Monday, November 11, 2013

Many Wyoming veterans of Iraq and Afghanistan go without care they've earned

Many Wyoming veterans of Iraq and Afghanistan go without care they've earned
The Trib.com
By CHRISTINE PETERSON and BENJAMIN STORROW
Star-Tribune staff writers
1 hour ago

The week before Halloween, Adrian Najera had a flashback. He opened the doors of Liesinger Hall, but instead of finding himself on the Casper College campus, he was back in Kunar Province.

Back picking through the rubble of a bombed-out building. Back searching for any bit of intelligence: A body to photograph, a finger to scan, anything that might prove a top-level target had been hit in an airstrike.

“That’s how it happens to me.
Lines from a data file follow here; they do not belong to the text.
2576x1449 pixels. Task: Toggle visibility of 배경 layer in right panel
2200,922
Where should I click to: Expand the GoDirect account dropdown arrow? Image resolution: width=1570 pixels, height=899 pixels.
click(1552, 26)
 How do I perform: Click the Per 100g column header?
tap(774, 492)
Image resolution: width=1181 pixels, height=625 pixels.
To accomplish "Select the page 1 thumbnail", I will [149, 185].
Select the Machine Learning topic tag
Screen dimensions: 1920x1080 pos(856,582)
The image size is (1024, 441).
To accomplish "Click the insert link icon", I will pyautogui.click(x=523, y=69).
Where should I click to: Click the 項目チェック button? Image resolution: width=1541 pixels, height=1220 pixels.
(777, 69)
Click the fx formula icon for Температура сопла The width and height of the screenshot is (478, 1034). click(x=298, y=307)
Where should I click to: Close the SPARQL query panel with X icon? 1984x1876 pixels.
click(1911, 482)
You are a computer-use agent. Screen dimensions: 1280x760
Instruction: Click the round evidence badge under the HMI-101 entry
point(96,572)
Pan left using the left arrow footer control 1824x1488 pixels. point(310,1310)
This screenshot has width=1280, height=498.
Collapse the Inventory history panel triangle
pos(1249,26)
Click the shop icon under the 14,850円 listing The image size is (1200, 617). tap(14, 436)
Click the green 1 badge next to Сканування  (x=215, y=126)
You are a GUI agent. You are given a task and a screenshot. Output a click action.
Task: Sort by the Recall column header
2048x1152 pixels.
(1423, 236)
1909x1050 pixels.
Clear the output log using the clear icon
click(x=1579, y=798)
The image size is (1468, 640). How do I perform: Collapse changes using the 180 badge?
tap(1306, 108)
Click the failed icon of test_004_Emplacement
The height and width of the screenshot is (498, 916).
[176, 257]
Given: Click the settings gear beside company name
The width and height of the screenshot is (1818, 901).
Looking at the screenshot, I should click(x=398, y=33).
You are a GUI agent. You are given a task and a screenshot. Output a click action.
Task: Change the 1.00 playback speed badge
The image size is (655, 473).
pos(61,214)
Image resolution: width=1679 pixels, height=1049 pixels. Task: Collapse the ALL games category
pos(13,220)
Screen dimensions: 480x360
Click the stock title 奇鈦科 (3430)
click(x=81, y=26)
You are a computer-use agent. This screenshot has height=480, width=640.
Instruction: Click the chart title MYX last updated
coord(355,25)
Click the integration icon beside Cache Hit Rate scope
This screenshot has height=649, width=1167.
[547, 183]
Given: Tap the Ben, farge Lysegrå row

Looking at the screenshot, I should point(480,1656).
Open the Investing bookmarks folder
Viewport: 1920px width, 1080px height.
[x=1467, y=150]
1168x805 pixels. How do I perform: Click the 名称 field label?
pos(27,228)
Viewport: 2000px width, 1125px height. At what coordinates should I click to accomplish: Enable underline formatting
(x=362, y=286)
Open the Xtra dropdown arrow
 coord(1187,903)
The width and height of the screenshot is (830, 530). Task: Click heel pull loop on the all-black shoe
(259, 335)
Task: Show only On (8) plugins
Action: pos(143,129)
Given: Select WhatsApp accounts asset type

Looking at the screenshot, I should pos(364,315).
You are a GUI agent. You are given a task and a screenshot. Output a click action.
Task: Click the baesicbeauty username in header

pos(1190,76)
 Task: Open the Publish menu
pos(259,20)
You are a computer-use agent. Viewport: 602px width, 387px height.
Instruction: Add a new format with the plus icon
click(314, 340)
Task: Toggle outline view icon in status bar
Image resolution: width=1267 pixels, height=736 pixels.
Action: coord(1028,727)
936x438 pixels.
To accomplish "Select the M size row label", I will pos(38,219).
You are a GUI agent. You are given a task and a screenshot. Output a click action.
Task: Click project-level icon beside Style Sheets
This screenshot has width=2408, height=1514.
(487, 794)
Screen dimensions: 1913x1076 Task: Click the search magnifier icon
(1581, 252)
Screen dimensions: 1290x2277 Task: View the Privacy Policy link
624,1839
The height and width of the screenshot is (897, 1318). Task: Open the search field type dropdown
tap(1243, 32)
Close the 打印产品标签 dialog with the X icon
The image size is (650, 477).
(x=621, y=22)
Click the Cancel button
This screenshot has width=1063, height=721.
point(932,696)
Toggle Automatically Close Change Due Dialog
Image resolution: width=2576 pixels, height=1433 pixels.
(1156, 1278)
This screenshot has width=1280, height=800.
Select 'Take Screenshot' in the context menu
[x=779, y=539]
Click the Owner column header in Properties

One minute I’m there and then I take a step and it’s like, boom.”

He snapped his fingers.

“As soon as I stepped outside those doors it hit. There were bodies, man.”

The challenges Najera faces are not unique among the soldiers returning home from more than a decade of war in Afghanistan and Iraq. Many former soldiers are going without the care they are entitled to, veterans advocates say.

Nationally, only a third of veterans who fought in recent conflicts participate in U.S. Department of Veteran Affairs programs. The figure is similar in the Cowboy State, where approximately two-thirds of veterans are either seeking care on their own or going without.

Experts blame a range of possibilities for low enrollment, including a social stigma associated with seeking help or the general feeling that help is not needed. But the stakes of solving the enrollment quandary are high.